#### What is being asked
Pictures are to be left out. Return exactly the lines below from the one with "Česká Republika (69, 953)" up to and including the one with "公式サイトでチェックする（外部サイト） (323, 1505)".

#### Records for the exercise
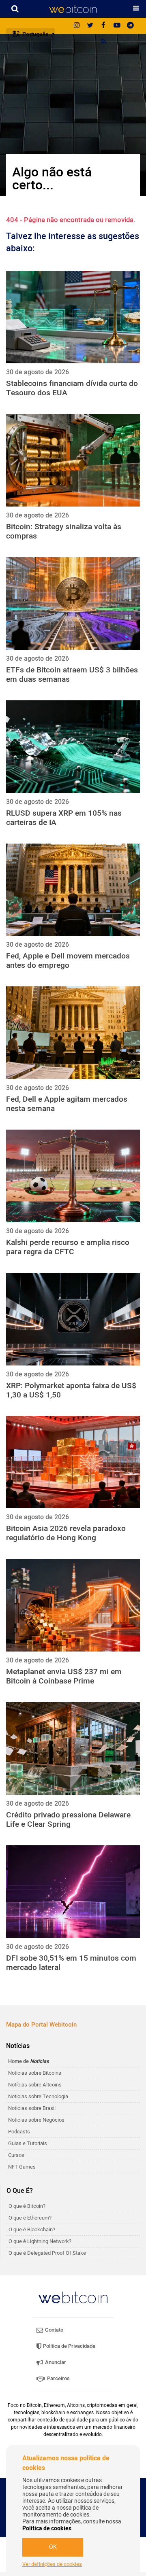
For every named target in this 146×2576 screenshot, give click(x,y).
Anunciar (55, 2362)
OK (53, 2547)
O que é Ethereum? (30, 2218)
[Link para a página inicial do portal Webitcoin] (73, 2297)
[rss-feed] (103, 42)
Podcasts (19, 2131)
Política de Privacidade (68, 2346)
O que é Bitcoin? (27, 2206)
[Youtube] (117, 26)
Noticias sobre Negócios (36, 2120)
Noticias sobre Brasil (32, 2108)
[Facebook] (103, 26)
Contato (53, 2330)
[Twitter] (90, 26)
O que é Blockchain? (32, 2229)
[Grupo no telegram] (130, 26)
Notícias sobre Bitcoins (34, 2073)
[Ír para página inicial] (73, 9)
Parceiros (58, 2378)
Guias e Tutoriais (27, 2143)
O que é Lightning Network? (40, 2241)
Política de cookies (46, 2528)
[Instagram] (77, 26)
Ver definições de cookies (52, 2564)
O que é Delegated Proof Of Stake (47, 2253)
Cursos (16, 2155)
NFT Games (22, 2167)
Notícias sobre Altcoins (35, 2084)
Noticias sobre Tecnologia (38, 2096)
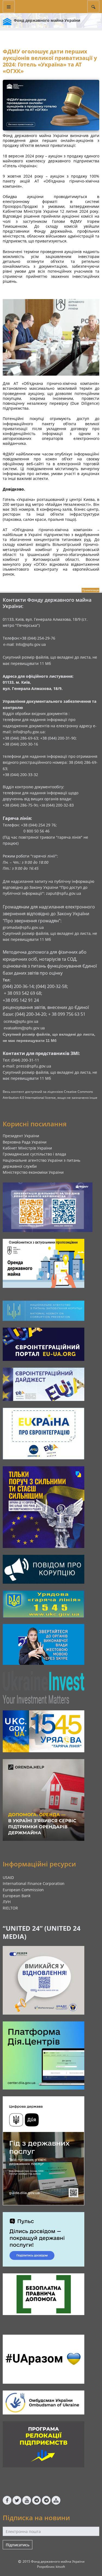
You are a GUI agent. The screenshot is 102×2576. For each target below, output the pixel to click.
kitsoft (60, 2566)
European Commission (23, 1889)
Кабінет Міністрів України (27, 1148)
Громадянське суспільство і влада (34, 1154)
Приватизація (90, 590)
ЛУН (7, 1901)
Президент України (21, 1135)
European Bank (16, 1895)
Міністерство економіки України (33, 1172)
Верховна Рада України (25, 1142)
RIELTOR (10, 1908)
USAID (8, 1877)
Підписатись (17, 2544)
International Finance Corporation (33, 1883)
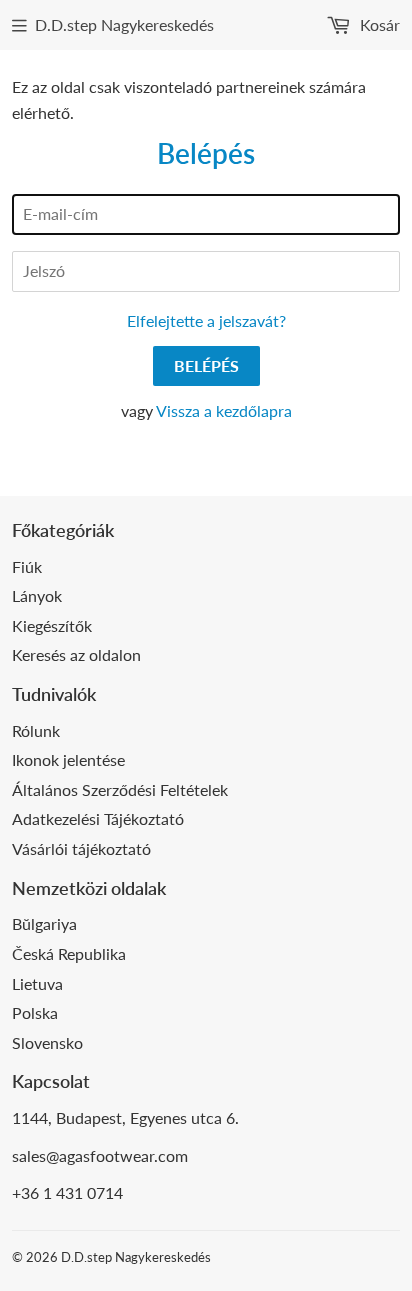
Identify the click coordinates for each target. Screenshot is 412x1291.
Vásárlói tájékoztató (81, 848)
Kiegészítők (52, 625)
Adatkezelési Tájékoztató (98, 818)
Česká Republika (69, 953)
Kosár (378, 24)
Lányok (37, 595)
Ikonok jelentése (68, 759)
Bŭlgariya (44, 923)
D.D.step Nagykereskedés (124, 24)
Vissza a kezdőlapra (224, 410)
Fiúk (27, 566)
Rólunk (36, 730)
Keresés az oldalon (76, 654)
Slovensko (47, 1042)
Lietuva (37, 983)
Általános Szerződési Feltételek (120, 789)
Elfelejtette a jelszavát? (206, 320)
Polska (35, 1012)
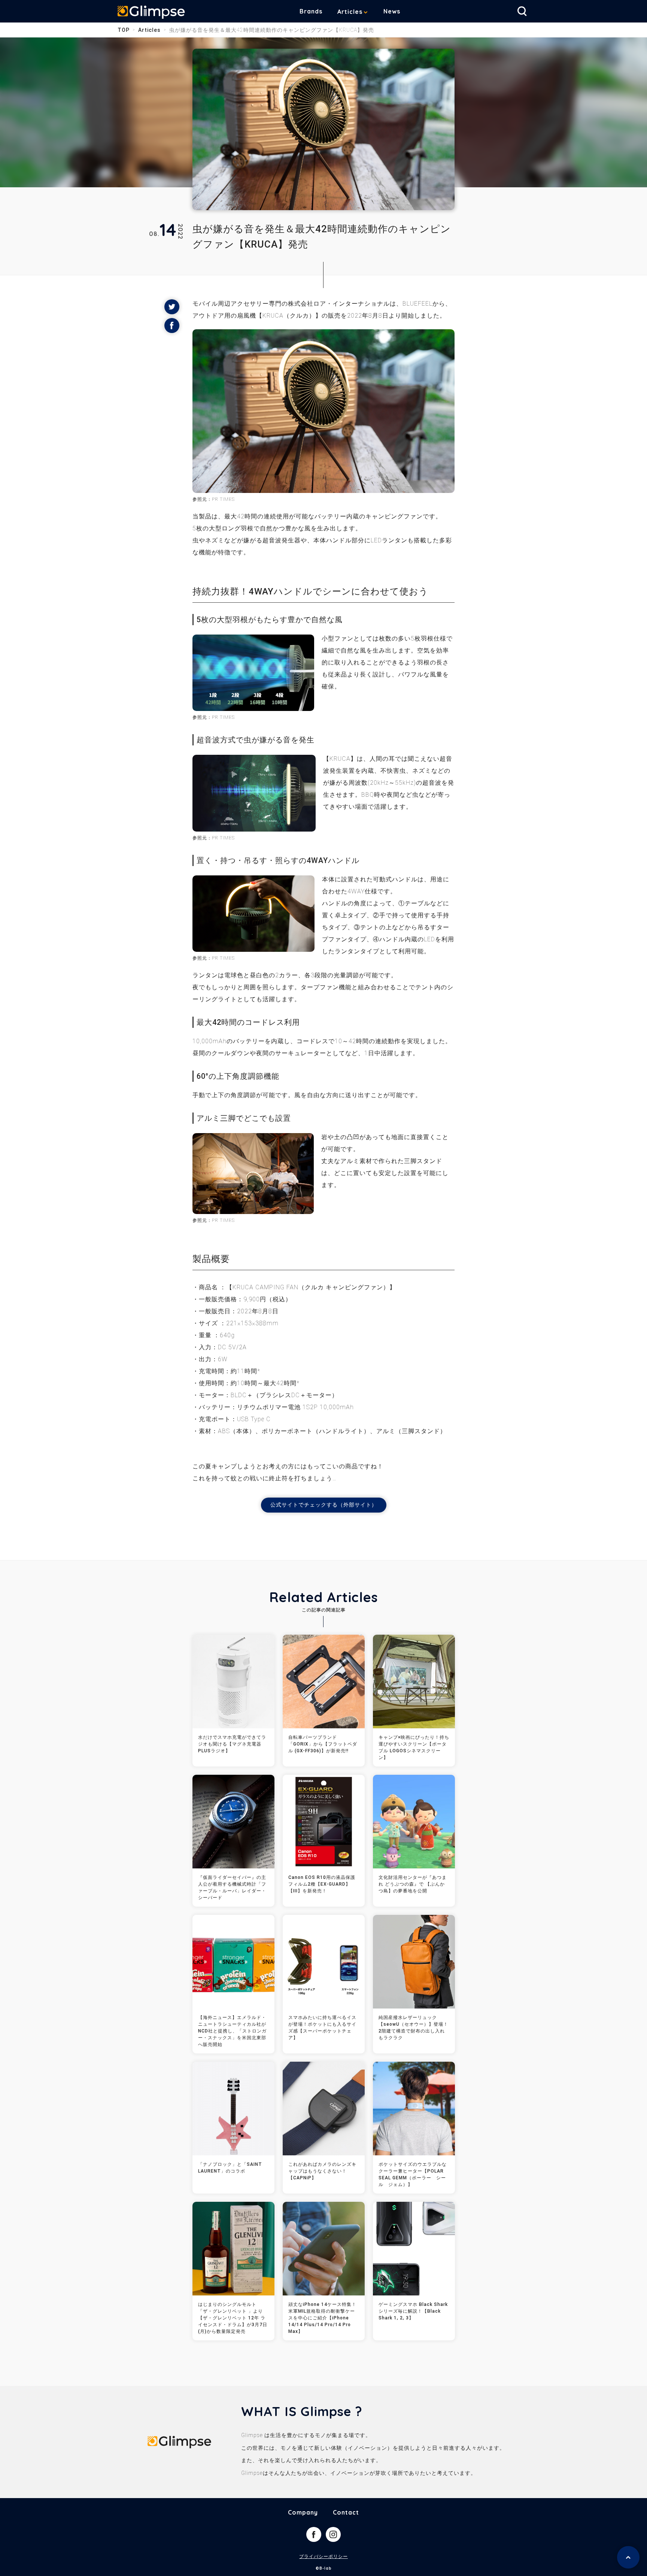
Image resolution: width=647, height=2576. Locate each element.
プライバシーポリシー (323, 2556)
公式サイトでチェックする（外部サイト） (323, 1505)
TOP (124, 30)
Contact (346, 2512)
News (391, 11)
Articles (349, 11)
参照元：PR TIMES (213, 499)
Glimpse (151, 13)
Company (303, 2512)
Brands (311, 11)
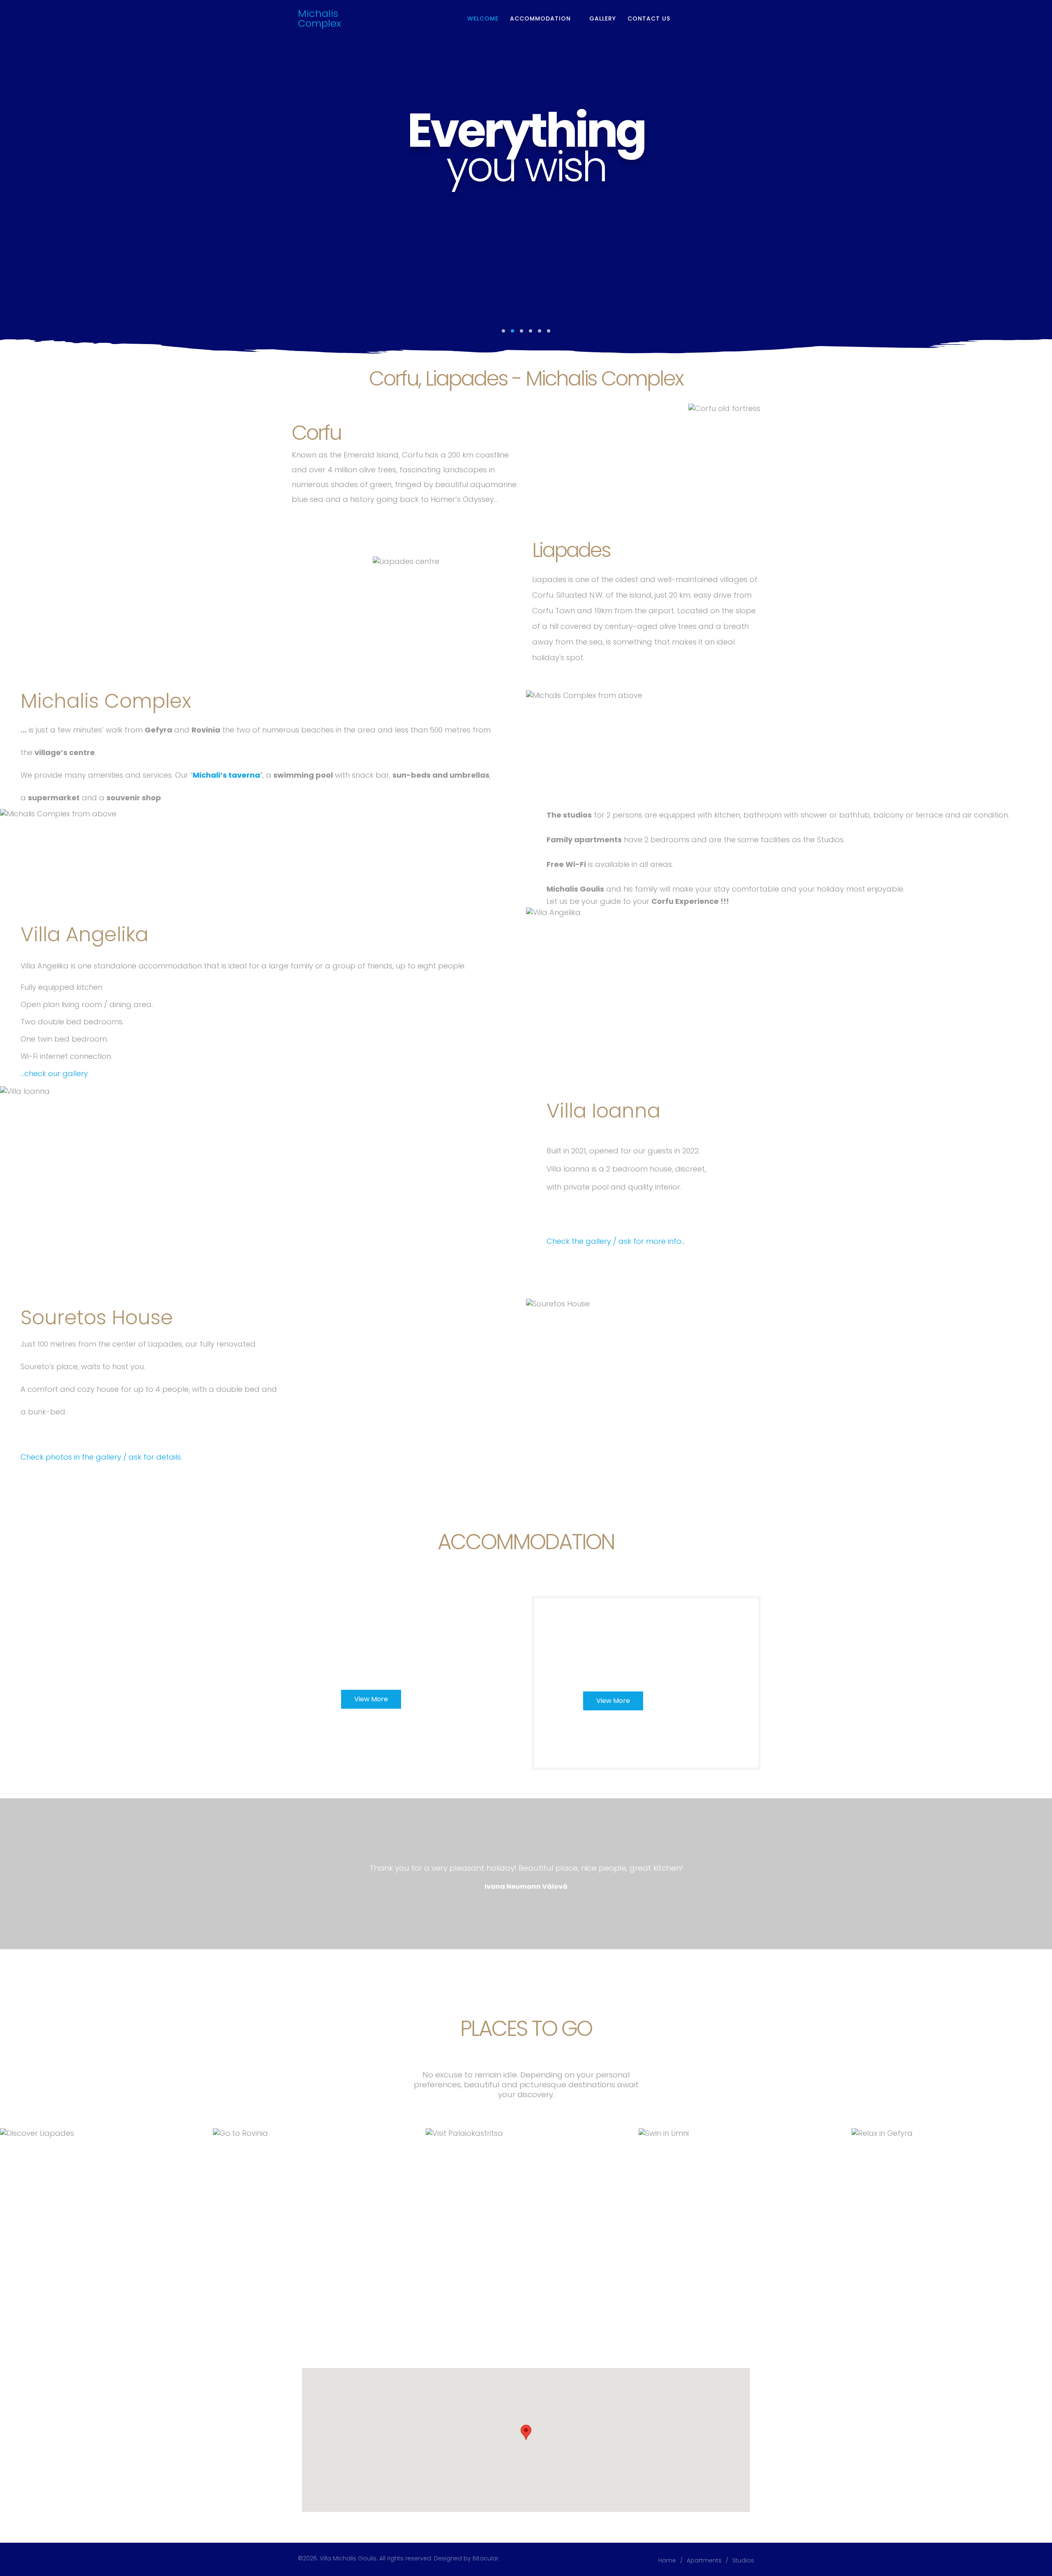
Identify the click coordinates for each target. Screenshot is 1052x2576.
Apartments (704, 2560)
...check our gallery (54, 1073)
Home (667, 2560)
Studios (743, 2560)
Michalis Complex (319, 18)
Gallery (602, 18)
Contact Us (649, 18)
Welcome (482, 18)
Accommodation (540, 18)
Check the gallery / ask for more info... (616, 1241)
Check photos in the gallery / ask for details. (101, 1457)
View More (371, 1699)
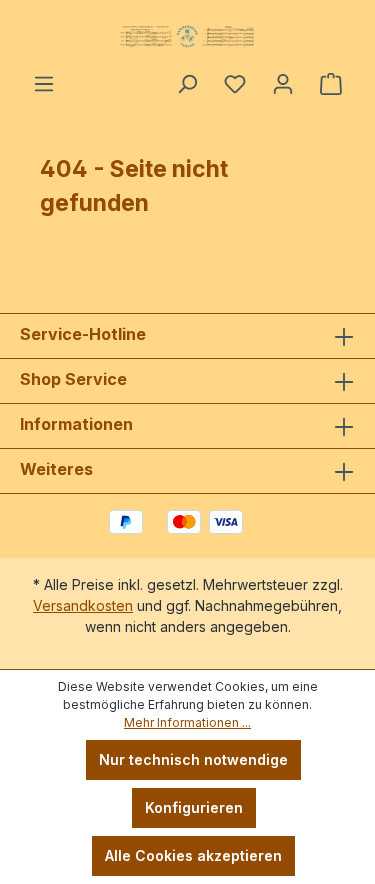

#### Exercise response
Česká Republika (69, 953)
Kosár (378, 24)
Lányok (37, 595)
Ikonok jelentése (68, 759)
Bŭlgariya (44, 923)
D.D.step Nagykereskedés (124, 24)
Vissza a kezdőlapra (224, 410)
Fiúk (27, 566)
Rólunk (36, 730)
Keresés az oldalon (76, 654)
Slovensko (47, 1042)
Lietuva (37, 983)
Általános Szerződési Feltételek (120, 789)
Elfelejtette a jelszavát? (206, 320)
Polska (35, 1012)
Image resolution: width=647, height=2576. Locate each element.
プライバシーポリシー (323, 2556)
公式サイトでチェックする（外部サイト） (323, 1505)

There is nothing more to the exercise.